PROTECTION DES FEMMES CONTRE LES VIOLENCES DOMESTIQUES
Deux experts de la Banque mondiale évaluent les lois nationales
La loi est-elle efficace pour protéger les femmes contre les violences ? C’est à cette interrogation qu’Asif Islam, économiste principal et Augusto Lopez-Claros, Directeur exécutif du Forum sur la gouvernance mondiale, ont essayé de répondre. Ces derniers ont d’ailleurs estimé à environ 4 400 milliards de dollars le coût économique des sévices effectués contre les femmes dans les ménages.
La pandémie de COVID-19 a empiré la situation des femmes victimes de violences domestiques. A en croire deux experts de la Banque mondiale, les appels aux lignes d’assistance téléphonique pour les victimes ont augmenté. Asif Islam, économiste principal et Augusto Lopez-Claros, Directeur exécutif du Forum sur la gouvernance mondiale, estiment ainsi qu’il est difficile de mesurer le coût réel de ces violences conjugales, car elles ont des conséquences physiques et mentales qui peuvent subsister très longtemps. Pour autant, soulignent-ils, du point de vue purement économique, le coût de la violence domestique est estimé à environ 4 400 milliards de dollars, soit 5,2 % du PIB mondial, une somme colossale à tout point de vue. Et la hausse des appels de détresse a ainsi poussé ces experts à se demander si les lois sur la violence domestique peuvent protéger les femmes.
Selon Asif Islam et Augusto Lopez-Claros, il y a une relation entre la présence d’une législation sur les violences conjugales et le taux de mortalité des femmes. « Nos travaux montrent que la législation sur la violence domestique joue un rôle effectif. Selon notre hypothèse la plus prudente, ces lois sont associées à une diminution du ratio de mortalité des femmes par rapport aux hommes d’environ 2,27 % de sa valeur moyenne, ce qui se traduit par des centaines de milliers de vies de femmes sauvées », indiquent-ils dans leur étude publiée sur le site de la Banque mondiale.
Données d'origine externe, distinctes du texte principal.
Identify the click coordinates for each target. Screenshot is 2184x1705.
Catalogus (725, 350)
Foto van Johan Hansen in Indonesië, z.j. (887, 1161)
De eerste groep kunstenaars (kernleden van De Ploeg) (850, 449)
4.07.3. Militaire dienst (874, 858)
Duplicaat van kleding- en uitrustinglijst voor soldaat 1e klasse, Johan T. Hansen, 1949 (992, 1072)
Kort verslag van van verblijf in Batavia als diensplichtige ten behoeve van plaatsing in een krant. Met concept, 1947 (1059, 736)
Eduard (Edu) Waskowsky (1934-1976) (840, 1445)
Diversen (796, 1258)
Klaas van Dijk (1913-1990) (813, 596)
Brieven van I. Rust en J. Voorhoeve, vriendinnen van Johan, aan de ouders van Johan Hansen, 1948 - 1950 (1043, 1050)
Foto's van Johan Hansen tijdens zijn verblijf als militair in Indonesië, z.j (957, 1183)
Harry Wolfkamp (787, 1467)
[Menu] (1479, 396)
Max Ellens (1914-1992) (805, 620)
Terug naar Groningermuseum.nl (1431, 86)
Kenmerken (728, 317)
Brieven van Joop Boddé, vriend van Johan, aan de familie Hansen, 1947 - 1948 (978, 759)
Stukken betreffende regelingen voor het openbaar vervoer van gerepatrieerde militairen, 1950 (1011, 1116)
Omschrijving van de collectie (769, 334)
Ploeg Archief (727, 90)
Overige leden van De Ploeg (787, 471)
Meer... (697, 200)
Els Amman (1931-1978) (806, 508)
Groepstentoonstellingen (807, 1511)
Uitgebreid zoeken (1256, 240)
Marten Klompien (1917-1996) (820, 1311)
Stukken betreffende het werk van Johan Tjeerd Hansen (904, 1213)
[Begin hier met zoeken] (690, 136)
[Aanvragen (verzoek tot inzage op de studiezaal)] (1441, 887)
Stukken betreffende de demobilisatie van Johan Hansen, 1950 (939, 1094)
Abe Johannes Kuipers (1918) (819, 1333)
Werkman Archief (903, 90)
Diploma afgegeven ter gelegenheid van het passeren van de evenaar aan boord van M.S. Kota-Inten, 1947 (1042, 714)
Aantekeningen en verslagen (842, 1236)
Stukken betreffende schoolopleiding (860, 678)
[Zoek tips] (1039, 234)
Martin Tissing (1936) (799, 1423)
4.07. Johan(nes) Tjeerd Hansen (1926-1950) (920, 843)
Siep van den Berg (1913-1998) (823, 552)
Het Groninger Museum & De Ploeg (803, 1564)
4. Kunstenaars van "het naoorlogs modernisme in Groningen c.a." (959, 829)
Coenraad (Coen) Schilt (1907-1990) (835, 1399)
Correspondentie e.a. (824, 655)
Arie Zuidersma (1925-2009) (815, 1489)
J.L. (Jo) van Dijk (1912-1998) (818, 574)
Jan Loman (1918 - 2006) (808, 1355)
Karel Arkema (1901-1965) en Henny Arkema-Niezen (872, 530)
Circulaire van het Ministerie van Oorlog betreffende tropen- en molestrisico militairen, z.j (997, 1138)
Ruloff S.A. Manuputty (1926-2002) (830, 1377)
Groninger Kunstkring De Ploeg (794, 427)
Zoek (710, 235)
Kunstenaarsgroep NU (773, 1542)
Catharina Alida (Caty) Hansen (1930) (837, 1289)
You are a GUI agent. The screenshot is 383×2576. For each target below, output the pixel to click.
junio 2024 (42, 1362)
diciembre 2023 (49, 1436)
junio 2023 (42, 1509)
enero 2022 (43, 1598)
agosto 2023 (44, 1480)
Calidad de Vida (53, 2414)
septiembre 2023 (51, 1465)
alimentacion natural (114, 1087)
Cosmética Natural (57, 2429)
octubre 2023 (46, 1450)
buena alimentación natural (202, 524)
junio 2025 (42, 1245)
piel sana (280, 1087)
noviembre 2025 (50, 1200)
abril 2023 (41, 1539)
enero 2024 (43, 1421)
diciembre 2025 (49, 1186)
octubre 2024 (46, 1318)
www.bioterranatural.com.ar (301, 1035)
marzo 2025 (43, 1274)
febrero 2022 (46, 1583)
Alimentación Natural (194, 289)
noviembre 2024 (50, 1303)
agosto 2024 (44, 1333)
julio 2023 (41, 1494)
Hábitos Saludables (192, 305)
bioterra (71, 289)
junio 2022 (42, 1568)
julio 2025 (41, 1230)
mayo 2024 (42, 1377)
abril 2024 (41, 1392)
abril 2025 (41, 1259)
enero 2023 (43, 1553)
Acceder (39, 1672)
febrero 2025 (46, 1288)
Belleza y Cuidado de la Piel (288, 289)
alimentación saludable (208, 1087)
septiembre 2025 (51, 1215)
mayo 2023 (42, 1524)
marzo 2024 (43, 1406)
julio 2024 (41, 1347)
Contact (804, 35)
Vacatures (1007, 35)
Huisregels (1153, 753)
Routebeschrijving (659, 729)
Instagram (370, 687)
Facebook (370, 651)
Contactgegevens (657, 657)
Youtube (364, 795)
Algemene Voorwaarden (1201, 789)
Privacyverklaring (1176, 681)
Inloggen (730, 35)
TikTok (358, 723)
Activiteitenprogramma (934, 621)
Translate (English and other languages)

Non sans faire état de la difficulté à trouver des données sur les violences conjugales.
A les en croire, ces informations sont rarement collectées et lorsqu’elles le sont, elles sont fragilisées par le sous-signalement dont ces faits font l’objet. Par conséquent, disent-ils, dans le cadre de leur approche globale, ils ont opté pour des données sur la mortalité qui sont très largement documentées.
Ainsi, déclarent-ils, après avoir complété leurs résultats en analysant les données de l’OMS sur la violence domestique pour 73 pays, ils confirment la conclusion selon laquelle l’existence d’une législation pénalisant la violence domestique est corrélée à une baisse des violences conjugales. En définitive, ils affirment que les femmes représentent environ la moitié de la population mondiale. Et que les lois et les institutions qui améliorent le bien-être des femmes méritent d’être considérées avec une attention prioritaire. «Nos recherches indiquent que l’existence d’une législation sur les violences conjugales peut avoir sauvé de nombreuses vies, peut-être même des millions sur la période étudiée », renseignent-ils.
Il s’agit là d’un progrès remarquable en soi, et qui s’accompagne probablement de bénéfices économiques, laisse-t-il entendre. Bien entendu, ces experts soutiennent que la législation ne règle pas tout et elle doit être envisagée comme un effort parmi d’autres pour protéger les femmes. Au fil du temps, concluent-ils, les lois qui visent à dissuader les comportements nuisibles ou à renforcer des effets positifs contribuent à faire évoluer les normes sociales et, à ce titre, elles constituent un aspect important d’une stratégie globale pour sauver des vies.